5. Providing information to employers and their employees, providers of health care services and members of the public regarding the relative effectiveness of various kinds of health care plans in containing health care costs.
628.37
628.37
Preservation of professional relationships in professional services. No insurance plan related to or providing health care, legal or other professional services may alter the direct relationship and responsibility of professional persons to their patients or clients for the professional services rendered. All professional relationships are subject to the same rules of contract and tort law and professional ethics as if no insurance plan were involved.
628.37 History
History: 1975 c. 223,
371,
422.
628.38
628.38
Disclosure requirements.
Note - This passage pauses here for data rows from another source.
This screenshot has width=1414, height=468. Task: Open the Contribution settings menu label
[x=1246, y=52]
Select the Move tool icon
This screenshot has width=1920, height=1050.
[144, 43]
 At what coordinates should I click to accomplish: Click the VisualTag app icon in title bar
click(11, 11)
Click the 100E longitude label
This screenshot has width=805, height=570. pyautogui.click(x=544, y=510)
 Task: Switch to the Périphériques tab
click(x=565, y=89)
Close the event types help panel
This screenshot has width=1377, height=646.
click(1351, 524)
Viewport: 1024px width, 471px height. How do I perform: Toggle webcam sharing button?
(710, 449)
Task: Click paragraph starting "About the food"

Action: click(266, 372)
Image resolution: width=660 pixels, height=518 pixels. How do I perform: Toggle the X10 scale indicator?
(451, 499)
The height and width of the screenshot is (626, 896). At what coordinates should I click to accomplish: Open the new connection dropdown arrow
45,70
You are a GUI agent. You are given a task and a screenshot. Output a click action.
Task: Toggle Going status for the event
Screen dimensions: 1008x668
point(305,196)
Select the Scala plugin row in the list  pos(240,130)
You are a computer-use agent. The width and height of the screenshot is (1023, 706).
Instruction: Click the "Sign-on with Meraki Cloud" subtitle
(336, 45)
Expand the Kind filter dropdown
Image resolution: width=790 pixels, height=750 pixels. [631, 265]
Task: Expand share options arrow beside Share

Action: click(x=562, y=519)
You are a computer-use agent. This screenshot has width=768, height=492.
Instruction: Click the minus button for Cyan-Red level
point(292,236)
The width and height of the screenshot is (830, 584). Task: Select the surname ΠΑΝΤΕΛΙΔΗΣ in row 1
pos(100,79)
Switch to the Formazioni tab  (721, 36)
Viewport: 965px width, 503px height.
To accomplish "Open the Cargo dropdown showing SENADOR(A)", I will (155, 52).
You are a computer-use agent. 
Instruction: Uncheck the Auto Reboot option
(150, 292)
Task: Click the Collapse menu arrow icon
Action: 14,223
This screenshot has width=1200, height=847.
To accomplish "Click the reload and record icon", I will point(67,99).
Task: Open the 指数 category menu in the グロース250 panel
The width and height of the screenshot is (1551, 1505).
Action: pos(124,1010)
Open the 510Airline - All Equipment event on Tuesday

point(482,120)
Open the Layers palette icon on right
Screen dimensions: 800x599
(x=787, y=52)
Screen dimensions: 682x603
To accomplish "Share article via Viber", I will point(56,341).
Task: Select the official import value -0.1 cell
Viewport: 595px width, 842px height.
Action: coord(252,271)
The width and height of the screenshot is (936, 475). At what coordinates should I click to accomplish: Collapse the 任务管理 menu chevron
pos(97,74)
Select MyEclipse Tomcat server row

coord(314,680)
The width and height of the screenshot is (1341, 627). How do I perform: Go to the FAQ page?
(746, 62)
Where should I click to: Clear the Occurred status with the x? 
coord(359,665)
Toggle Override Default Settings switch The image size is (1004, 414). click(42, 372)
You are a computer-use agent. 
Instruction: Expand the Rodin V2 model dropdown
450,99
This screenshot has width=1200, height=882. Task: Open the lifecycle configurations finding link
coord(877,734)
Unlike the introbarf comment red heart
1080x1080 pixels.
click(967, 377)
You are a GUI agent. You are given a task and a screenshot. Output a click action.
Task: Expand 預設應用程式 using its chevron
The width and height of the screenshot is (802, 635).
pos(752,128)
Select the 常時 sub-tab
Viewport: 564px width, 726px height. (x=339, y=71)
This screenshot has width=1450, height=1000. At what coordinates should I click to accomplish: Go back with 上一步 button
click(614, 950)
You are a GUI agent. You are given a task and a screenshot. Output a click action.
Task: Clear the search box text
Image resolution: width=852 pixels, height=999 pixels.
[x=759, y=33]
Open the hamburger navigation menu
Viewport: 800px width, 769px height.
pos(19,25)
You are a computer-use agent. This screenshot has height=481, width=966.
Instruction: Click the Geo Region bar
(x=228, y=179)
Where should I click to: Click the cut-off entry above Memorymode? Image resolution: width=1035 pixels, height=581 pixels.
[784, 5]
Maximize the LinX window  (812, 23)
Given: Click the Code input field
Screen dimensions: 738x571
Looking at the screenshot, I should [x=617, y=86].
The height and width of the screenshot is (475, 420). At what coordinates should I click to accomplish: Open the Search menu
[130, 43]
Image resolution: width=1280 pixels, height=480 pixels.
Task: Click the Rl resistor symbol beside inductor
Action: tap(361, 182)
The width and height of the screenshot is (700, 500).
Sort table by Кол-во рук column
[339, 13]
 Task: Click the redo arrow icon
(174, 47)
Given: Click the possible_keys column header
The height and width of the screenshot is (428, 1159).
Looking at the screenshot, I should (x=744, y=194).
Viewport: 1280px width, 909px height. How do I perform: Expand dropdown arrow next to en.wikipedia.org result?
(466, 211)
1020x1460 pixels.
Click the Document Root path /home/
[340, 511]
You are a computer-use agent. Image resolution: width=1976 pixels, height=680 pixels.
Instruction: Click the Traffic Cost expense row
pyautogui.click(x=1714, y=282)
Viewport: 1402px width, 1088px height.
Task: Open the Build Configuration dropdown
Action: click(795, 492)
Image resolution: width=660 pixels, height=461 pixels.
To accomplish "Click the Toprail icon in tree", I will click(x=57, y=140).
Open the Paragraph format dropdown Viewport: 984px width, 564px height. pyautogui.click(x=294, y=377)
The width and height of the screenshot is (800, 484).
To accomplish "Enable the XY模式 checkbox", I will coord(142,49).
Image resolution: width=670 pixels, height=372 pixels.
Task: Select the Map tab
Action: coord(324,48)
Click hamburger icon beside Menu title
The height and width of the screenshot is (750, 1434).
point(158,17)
The commissioner may by rule require insurers to deliver to prospective buyers of life or disability insurance, at a time specified in the rule, information consistent with
ss. 601.01 and
628.34 that will improve their ability to select appropriate coverage.
628.38 History
History: 1981 c. 82.
628.39
628.39
Extension of credit on premiums. The extension of credit to the insured upon a premium without interest for not exceeding 60 days from the effective date of the policy, or after that time with interest at not less than the legal rate nor more than 18% per year on the unpaid balance, is permissible. The payment of premiums on policies issued under a mass marketing program on an installment basis through payroll deductions is not an extension of credit.
628.40
628.40
Effect of agent's appointment on insurer. Every insurer is bound by any act of its agent performed in this state that is within the scope of the agent's apparent authority, while the agency contract remains in force and after that time until the insurer has made reasonable efforts to recover from the agent its policy forms and other indicia of agency. Reasonable efforts shall include a formal demand in writing for return of the indicia, and notice to the commissioner if the agent does not comply with the demand promptly.
628.40 History
History: 1975 c. 371,
421.
628.46
628.46
Timely payment of claims. 628.46(1)
(1) Unless otherwise provided by law, an insurer shall promptly pay every insurance claim. A claim shall be overdue if not paid within 30 days after the insurer is furnished written notice of the fact of a covered loss and of the amount of the loss. If such written notice is not furnished to the insurer as to the entire claim, any partial amount supported by written notice is overdue if not paid within 30 days after such written notice is furnished to the insurer. Any part or all of the remainder of the claim that is subsequently supported by written notice is overdue if not paid within 30 days after written notice is furnished to the insurer. Any payment shall not be deemed overdue when the insurer has reasonable proof to establish that the insurer is not responsible for the payment, notwithstanding that written notice has been furnished to the insurer. For the purpose of calculating the extent to which any claim is overdue, payment shall be treated as being made on the date a draft or other valid instrument which is equivalent to payment was placed in the U.S. mail in a properly addressed, postpaid envelope, or, if not so posted, on the date of delivery. All overdue payments shall bear simple interest at the rate of 12% per year.